§ **How to complete this task**
Your task is to copy every entry exactly.

§ **Collected data**
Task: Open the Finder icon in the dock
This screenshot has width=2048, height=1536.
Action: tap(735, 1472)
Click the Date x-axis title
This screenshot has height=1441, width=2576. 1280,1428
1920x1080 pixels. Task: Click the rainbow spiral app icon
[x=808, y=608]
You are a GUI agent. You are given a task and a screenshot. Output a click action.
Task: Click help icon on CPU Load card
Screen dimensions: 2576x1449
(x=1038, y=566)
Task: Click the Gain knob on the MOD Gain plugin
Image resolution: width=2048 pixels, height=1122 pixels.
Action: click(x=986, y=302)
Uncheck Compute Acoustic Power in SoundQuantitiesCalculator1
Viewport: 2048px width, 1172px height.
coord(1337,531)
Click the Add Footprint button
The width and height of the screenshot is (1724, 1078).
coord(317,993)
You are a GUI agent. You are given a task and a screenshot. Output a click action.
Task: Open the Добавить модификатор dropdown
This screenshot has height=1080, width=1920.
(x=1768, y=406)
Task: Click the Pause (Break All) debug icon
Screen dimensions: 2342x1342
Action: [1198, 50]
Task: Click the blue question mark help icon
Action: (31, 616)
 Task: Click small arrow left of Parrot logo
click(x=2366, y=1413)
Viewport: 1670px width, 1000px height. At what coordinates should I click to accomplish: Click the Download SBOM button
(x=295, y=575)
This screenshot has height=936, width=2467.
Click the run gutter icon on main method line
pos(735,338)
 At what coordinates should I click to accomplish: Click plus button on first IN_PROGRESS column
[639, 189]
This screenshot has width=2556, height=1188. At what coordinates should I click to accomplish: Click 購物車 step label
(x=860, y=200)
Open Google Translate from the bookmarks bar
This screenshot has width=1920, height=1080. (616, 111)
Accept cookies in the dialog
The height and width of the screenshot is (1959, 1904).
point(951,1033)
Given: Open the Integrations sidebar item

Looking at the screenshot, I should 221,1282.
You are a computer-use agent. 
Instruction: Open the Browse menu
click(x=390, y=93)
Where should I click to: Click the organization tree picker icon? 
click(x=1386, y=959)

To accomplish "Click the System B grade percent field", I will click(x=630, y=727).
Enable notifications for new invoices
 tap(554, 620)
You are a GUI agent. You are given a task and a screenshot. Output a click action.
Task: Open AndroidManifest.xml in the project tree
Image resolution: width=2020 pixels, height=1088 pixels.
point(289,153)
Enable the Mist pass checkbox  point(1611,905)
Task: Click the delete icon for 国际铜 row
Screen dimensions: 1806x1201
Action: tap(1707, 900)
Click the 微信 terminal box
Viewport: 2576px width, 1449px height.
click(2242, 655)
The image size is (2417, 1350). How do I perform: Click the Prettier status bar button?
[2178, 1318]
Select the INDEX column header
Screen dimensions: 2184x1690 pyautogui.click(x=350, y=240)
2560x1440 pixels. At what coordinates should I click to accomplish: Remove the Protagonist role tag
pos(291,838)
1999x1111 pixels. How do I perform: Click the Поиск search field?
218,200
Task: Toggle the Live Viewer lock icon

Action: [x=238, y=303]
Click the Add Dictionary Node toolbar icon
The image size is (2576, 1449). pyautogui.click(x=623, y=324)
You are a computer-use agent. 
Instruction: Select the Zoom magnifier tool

§ **Output**
Task: Open the Finder icon in the dock
This screenshot has width=2048, height=1536.
Action: tap(735, 1472)
Click the Date x-axis title
This screenshot has height=1441, width=2576. 1280,1428
1920x1080 pixels. Task: Click the rainbow spiral app icon
[x=808, y=608]
You are a GUI agent. You are given a task and a screenshot. Output a click action.
Task: Click help icon on CPU Load card
Screen dimensions: 2576x1449
(x=1038, y=566)
Task: Click the Gain knob on the MOD Gain plugin
Image resolution: width=2048 pixels, height=1122 pixels.
Action: click(x=986, y=302)
Uncheck Compute Acoustic Power in SoundQuantitiesCalculator1
Viewport: 2048px width, 1172px height.
coord(1337,531)
Click the Add Footprint button
The width and height of the screenshot is (1724, 1078).
coord(317,993)
You are a GUI agent. You are given a task and a screenshot. Output a click action.
Task: Open the Добавить модификатор dropdown
This screenshot has height=1080, width=1920.
(x=1768, y=406)
Task: Click the Pause (Break All) debug icon
Screen dimensions: 2342x1342
Action: [1198, 50]
Task: Click the blue question mark help icon
Action: (31, 616)
 Task: Click small arrow left of Parrot logo
click(x=2366, y=1413)
Viewport: 1670px width, 1000px height. At what coordinates should I click to accomplish: Click the Download SBOM button
(x=295, y=575)
This screenshot has height=936, width=2467.
Click the run gutter icon on main method line
pos(735,338)
 At what coordinates should I click to accomplish: Click plus button on first IN_PROGRESS column
[639, 189]
This screenshot has width=2556, height=1188. At what coordinates should I click to accomplish: Click 購物車 step label
(x=860, y=200)
Open Google Translate from the bookmarks bar
This screenshot has width=1920, height=1080. (616, 111)
Accept cookies in the dialog
The height and width of the screenshot is (1959, 1904).
point(951,1033)
Given: Open the Integrations sidebar item

Looking at the screenshot, I should 221,1282.
You are a computer-use agent. 
Instruction: Open the Browse menu
click(x=390, y=93)
Where should I click to: Click the organization tree picker icon? 
click(x=1386, y=959)

To accomplish "Click the System B grade percent field", I will click(x=630, y=727).
Enable notifications for new invoices
 tap(554, 620)
You are a GUI agent. You are given a task and a screenshot. Output a click action.
Task: Open AndroidManifest.xml in the project tree
Image resolution: width=2020 pixels, height=1088 pixels.
point(289,153)
Enable the Mist pass checkbox  point(1611,905)
Task: Click the delete icon for 国际铜 row
Screen dimensions: 1806x1201
Action: tap(1707, 900)
Click the 微信 terminal box
Viewport: 2576px width, 1449px height.
click(2242, 655)
The image size is (2417, 1350). How do I perform: Click the Prettier status bar button?
[2178, 1318]
Select the INDEX column header
Screen dimensions: 2184x1690 pyautogui.click(x=350, y=240)
2560x1440 pixels. At what coordinates should I click to accomplish: Remove the Protagonist role tag
pos(291,838)
1999x1111 pixels. How do I perform: Click the Поиск search field?
218,200
Task: Toggle the Live Viewer lock icon

Action: [x=238, y=303]
Click the Add Dictionary Node toolbar icon
The image size is (2576, 1449). pyautogui.click(x=623, y=324)
You are a computer-use agent. 
Instruction: Select the Zoom magnifier tool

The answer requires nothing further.